I’ll conclude by posing two questions that may be on your mind: isn’t parsing a sacred text like this, well, sacrilege? Can we reasonably apply the same textual analysis to a sacred text that we might to a sonnet or a short story? I’d say “no” and “yes.” First, if we are going to have informed debates in different spaces, shouldn’t the debates be informed? If we suggested things that are or are not in a text, should we try to be correct? Also, if we have these tools to collect and analyze data at our disposal, shouldn’t we apply them fully? I would follow up by saying this type of textual analysis is not at all intended to subjugate the Texts in any way or suggest that modern approaches or systems are superior. The key here is to center conversation on the significance of the text. Now, I recognize that the simple count of words does not give us everything we need, but it is a reasonable first step to conversations about what is present, why and what it seems to mean in a historical and contemporary context. I would further follow up by saying the natural tension that would create in terms of how we understand and interpret texts is already at play and has been for most of the Modern Age. This is clearly not specific to scripture, as Constitutional debates about firearms, abortion, and voting rights play out.

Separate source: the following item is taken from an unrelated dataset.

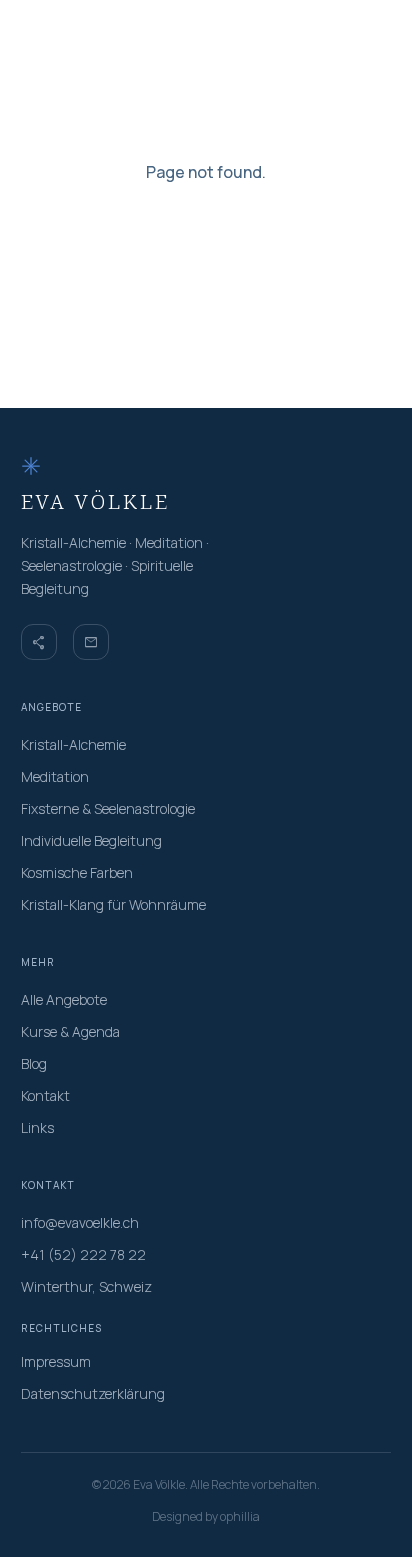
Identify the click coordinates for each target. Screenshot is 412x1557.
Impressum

As is the case more and more, my hope is to help my students and my readers to use available tech tools to explore the humanities in the fullest possible way.


Notes:

* On first pass, I did not distinguish between these words as pronouns or possessive adjectives. I could down the road.

** These relative pronouns work as part of a langer analysis of pronoun usage, but not pronoun usage in the sense of identifying/identity markers. I did not include “those” as a pronoun for related reasons.

*** It took me some tinkering to determine that =COUNTIF(B2:AX679,”he”) without asterisks will give be back full words, which is what I wanted. Conversely, =COUNTIF(B2:AX679,”*he*”) with asterisks will give me any place where those two letters appear. The scale in Mark is 404 vs. 2,624 for the count of “he.”